TRY IT - Using the data below, return word for word every line from the one holding "The width and height of the screenshot is (356, 328)." down to the one holding "Task: Click the 19Dec 00z axis label". Leave pictures out.

====== RAW DATA

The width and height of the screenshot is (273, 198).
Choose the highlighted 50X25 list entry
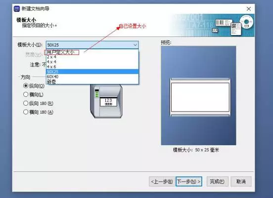[92, 72]
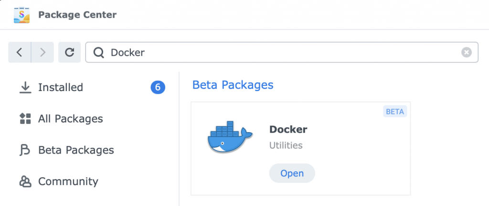Go back with the left arrow button

pyautogui.click(x=20, y=52)
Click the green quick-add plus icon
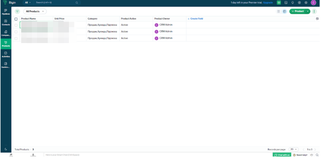321x160 pixels. coord(279,3)
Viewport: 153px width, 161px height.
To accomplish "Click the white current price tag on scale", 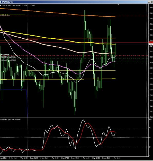I will coord(151,44).
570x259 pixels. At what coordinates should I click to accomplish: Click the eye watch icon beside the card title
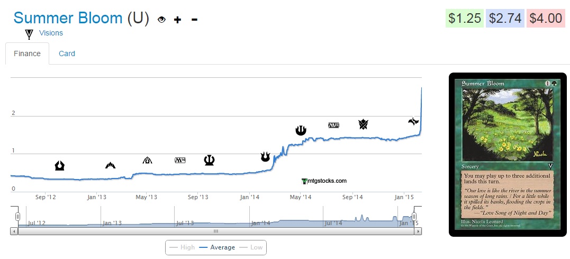tap(162, 20)
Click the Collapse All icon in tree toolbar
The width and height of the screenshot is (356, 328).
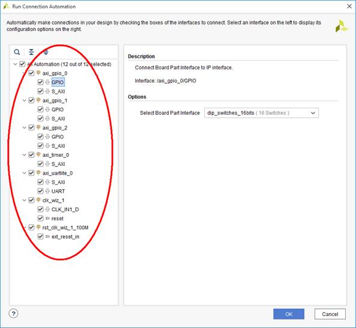click(x=31, y=52)
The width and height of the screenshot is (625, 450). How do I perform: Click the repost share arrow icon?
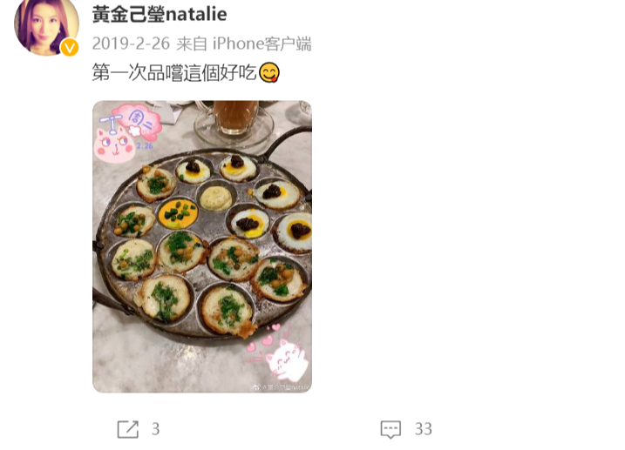coord(128,429)
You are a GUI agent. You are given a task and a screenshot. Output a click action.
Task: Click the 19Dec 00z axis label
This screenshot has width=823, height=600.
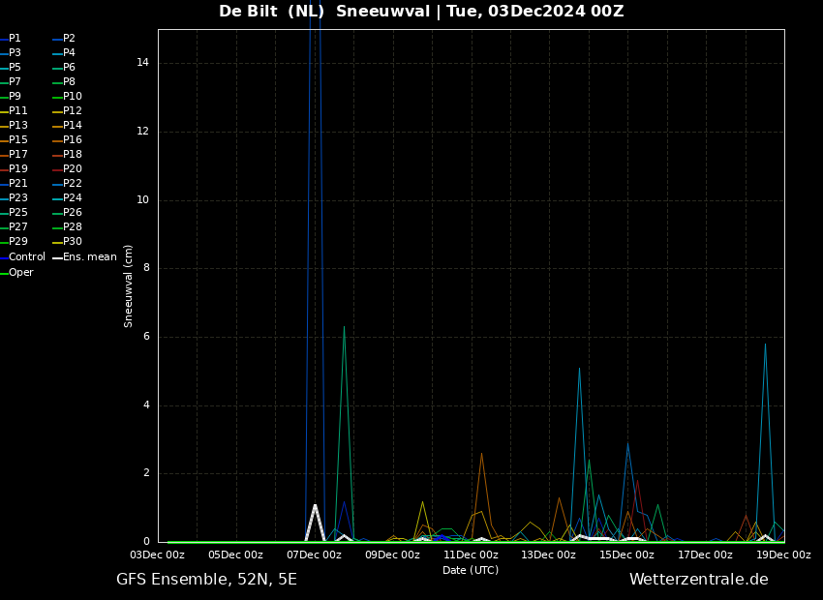pos(783,555)
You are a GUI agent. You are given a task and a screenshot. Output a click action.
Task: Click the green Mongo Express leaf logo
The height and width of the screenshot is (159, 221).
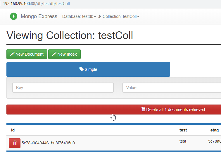coord(13,16)
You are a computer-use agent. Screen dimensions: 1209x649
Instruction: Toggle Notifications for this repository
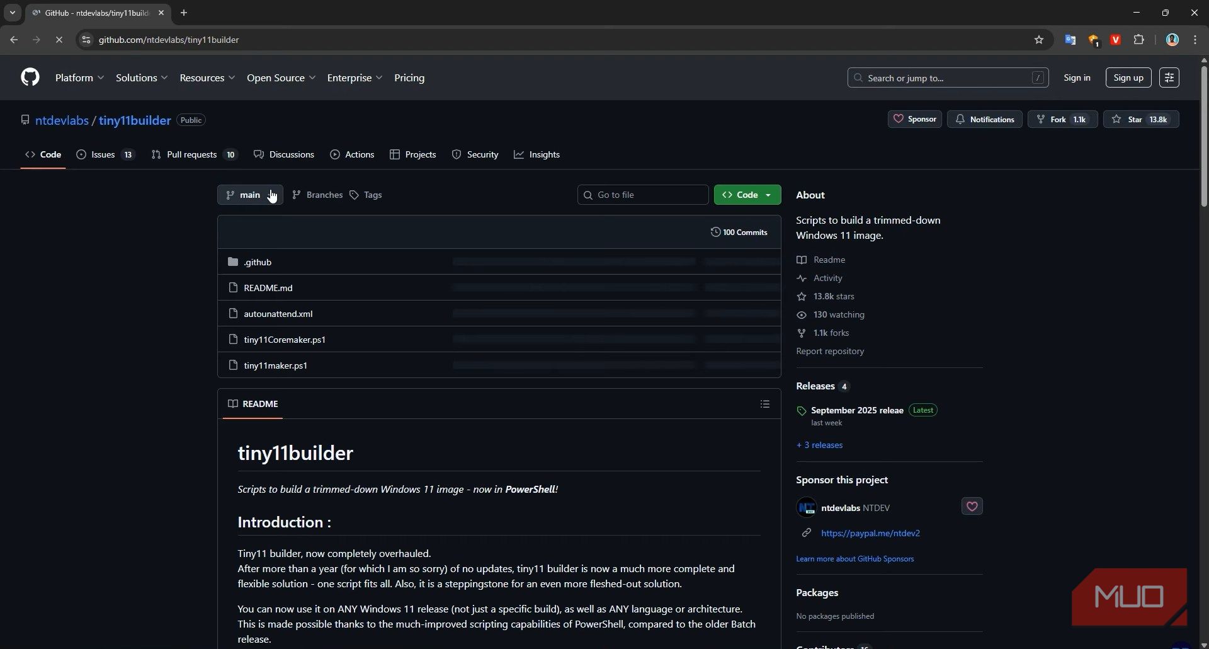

============

EXERCISE RESULT -
The width and height of the screenshot is (356, 328).
click(x=31, y=52)
The width and height of the screenshot is (625, 450). How do I perform: Click the repost share arrow icon?
coord(128,429)
You are a GUI agent. You are given a task and a screenshot. Output a click action.
Task: Click the 19Dec 00z axis label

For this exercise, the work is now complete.